О предстоящем визите Йодля генерал Эйзенхауэр еще 4 мая проинформировал высшее советское командование. В письме на имя начальника Генерального штаба Красной армии генерала армии А.И. Антонова он сообщал, что готов принять капитуляцию всех войск, находящихся на западном фронте, и при этом будет рекомендовать адмиралу Деницу «установить связь с русским Верховным Командованием по поводу капитуляции всех войск, противостоящих сейчас Красной армии». Американский генерал, надо отдать ему должное, вел себя по-союзнически.
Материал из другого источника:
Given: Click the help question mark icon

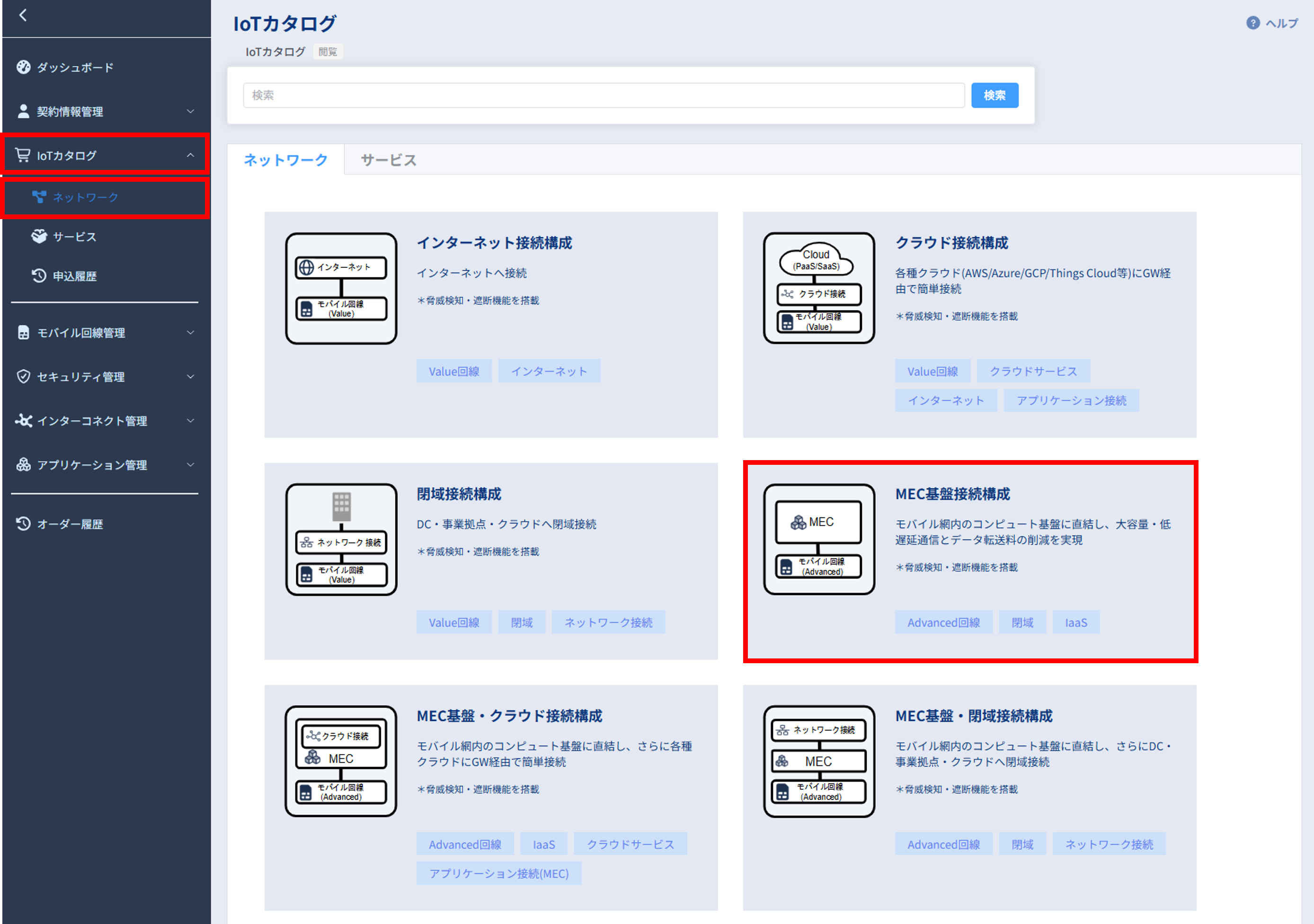Looking at the screenshot, I should point(1253,23).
Он подчеркивал, что «капитуляция, которую я приму, будет чисто военной, и будет ясно дано понять, что она будет совершенно независимой от политических и экономических условий, которые будут предложены Германии руководителями союзных стран». Эйзенхауэр считал также чрезвычайно желательным, «чтобы капитуляция немцев на русском фронте и капитуляция их на нашем фронте были точно согласованы по времени с тем, чтобы военные действия были прекращены одновременно».
Между тем Йодль поздно вечером 6 мая передал по радио Деницу во Фленсбург, где в это время располагалось германское правительство, предъявленный ему ультиматум. В половине второго ночи 7 мая Дениц также по радио уполномочил генерала подписать акт о безоговорочной капитуляции всех немецких войск на всех фронтах.
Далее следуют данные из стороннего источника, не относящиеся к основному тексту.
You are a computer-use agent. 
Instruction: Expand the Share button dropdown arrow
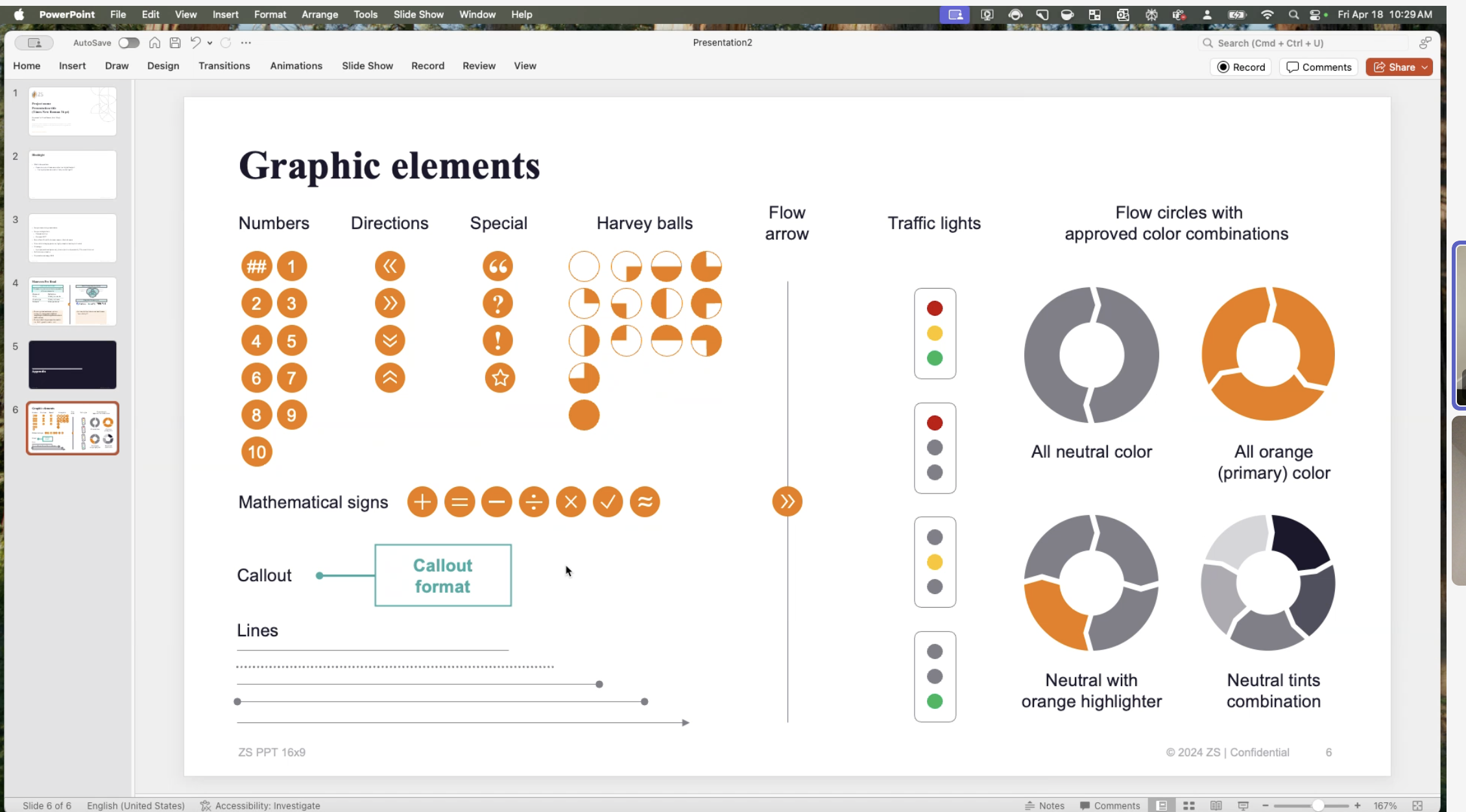point(1424,67)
К процедуре подписания Эйзенхауэр, как он и обещал в письме А.И. Антонову, привлек советского представителя в ставке союзников генерала И.А. Суслопарова. Вечером 6 мая, как вспоминал генерал армии С.М. Штеменко, бывший в те дни начальником Оперативного управления Генштаба Красной армии, к Суслопарову, находившемуся в Париже, прилетел адъютант Эйзенхауэра, передавший приглашение своего шефа срочно прибыть в Реймс. Встретившись с советским генералом, Эйзенхауэр проинформировал его о предложении Йодля «капитулировать перед англо-американскими войсками и воевать против СССР» и своем категорическом отказе от сепаратного (без участия СССР) соглашения. Верховный главнокомандующий союзными войсками просил Суслопарова сообщить в Москву текст протокола о капитуляции всех войск вермахта и принять участие от имени Советского Союза в его подписании. Последнее уже было назначено на 2 часа 30 минут 7 мая 1945 г.
В проекте протокола говорилось о безоговорочной капитуляции всех сухопутных, морских и воздушных вооруженных сил, находившихся к тому моменту под контролем германского правительства. Все немецкие войска должны были оставаться на занимаемых ими позициях, а германское командование – гарантировать исполнение всех приказов верховного главнокомандующего союзными экспедиционными силами и советского Верховного Главнокомандования.
Начальник советской военной миссии, не мешкая, направил в Москву телеграмму о предстоящем подписании протокола о капитуляции и текст самого документа, прося срочных указаний. К началу церемонии подписания ответ не поступил, и Суслопаров на свой страх и риск поставил под документом свою подпись. «В то же время он, обеспечивая возможность для Советского правительства повлиять в случае необходимости на последующий ход событий, сделал примечание к документу, – пишет С.М. Штеменко. – В примечании говорилось, что данный протокол о военной капитуляции не исключает в дальнейшем подписания иного, более совершенного акта о капитуляции Германии, если о том заявит какое-либо союзное правительство. Д. Эйзенхауэр и представители других держав при его штабе с примечанием И.А. Суслопарова согласились».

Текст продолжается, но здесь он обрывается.